# Page:
● ● ● ● ● ● ●

Rajasthan HC Rejects Police Explanation for Parading Accused in Women's Clothes, Bars Social Media Humiliation as Extrajudicial Punishment
Justice Farjand Ali found the Nagaur police's account implausible and held that orchestrated public humiliation of an accused amounts to unlawful punishment outside any statutory framework.
The High Court of Judicature for Rajasthan at Jodhpur has disposed of a criminal writ petition filed by Puranmal, a 44-year-old resident of Alwar, who alleged that police officials of Police Station Merta City, District Nagaur, forcibly shaved his head, dressed him in women's clothing, and paraded him through a crowded marketplace before producing him before a competent court. Justice Farjand Ali, sitting singly, rejected the Superintendent of Police, Nagaur's explanation as implausible and declared that any act of social media condemnation orchestrated by police authorities constitutes a form of punishment that finds no sanction in law. The court drew on its earlier directions in Islam Khan & Ors. v. State of Rajasthan & Anr. [S.B. Criminal Writ Petition No. 224/2026] and issued a fresh set of binding directions to the police machinery.

● ● ● ● ● ● ●

# Recorded data:
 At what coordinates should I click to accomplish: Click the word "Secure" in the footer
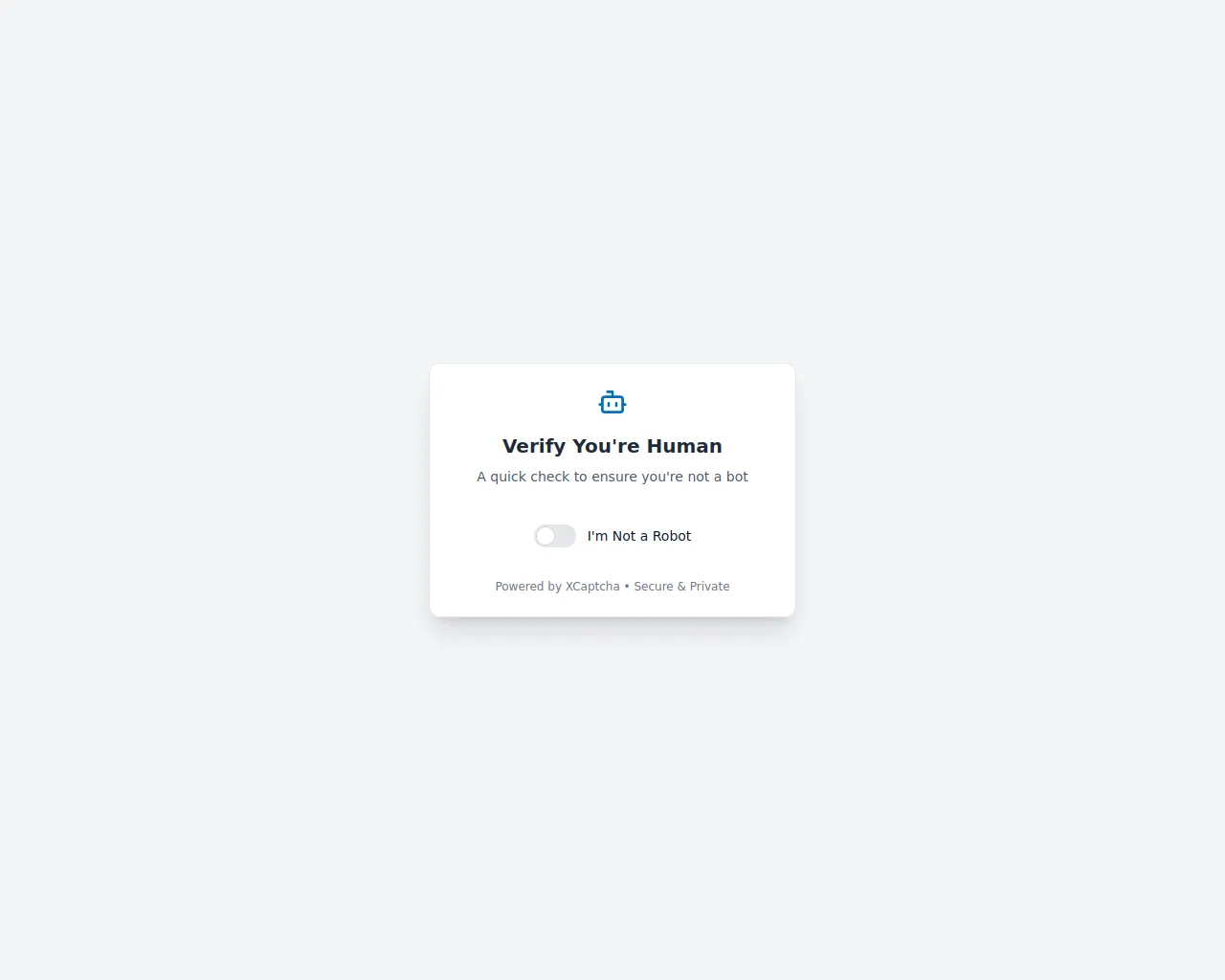[x=654, y=587]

● ● ● ● ● ● ●

# Complete the following:
- 1) Decide whether each statement agrees with the court report above, answering yes or no and quoting the deciding words: (a) Puranmal lives in Nagaur. (b) Justice Farjand Ali heard the petition sitting singly. (c) The court accepted the explanation given by the Superintendent of Police, Nagaur.
- 2) From the court report, return the passage that begins at the words "The High Court" and stops after "the police machinery.".

# Problem solutions:
- 1)
(a) No: "a 44-year-old resident of Alwar"
(b) Yes: "Justice Farjand Ali, sitting singly"
(c) No: "rejected the Superintendent of Police, Nagaur's explanation as implausible"

- 2)
The High Court of Judicature for Rajasthan at Jodhpur has disposed of a criminal writ petition filed by Puranmal, a 44-year-old resident of Alwar, who alleged that police officials of Police Station Merta City, District Nagaur, forcibly shaved his head, dressed him in women's clothing, and paraded him through a crowded marketplace before producing him before a competent court. Justice Farjand Ali, sitting singly, rejected the Superintendent of Police, Nagaur's explanation as implausible and declared that any act of social media condemnation orchestrated by police authorities constitutes a form of punishment that finds no sanction in law. The court drew on its earlier directions in Islam Khan & Ors. v. State of Rajasthan & Anr. [S.B. Criminal Writ Petition No. 224/2026] and issued a fresh set of binding directions to the police machinery.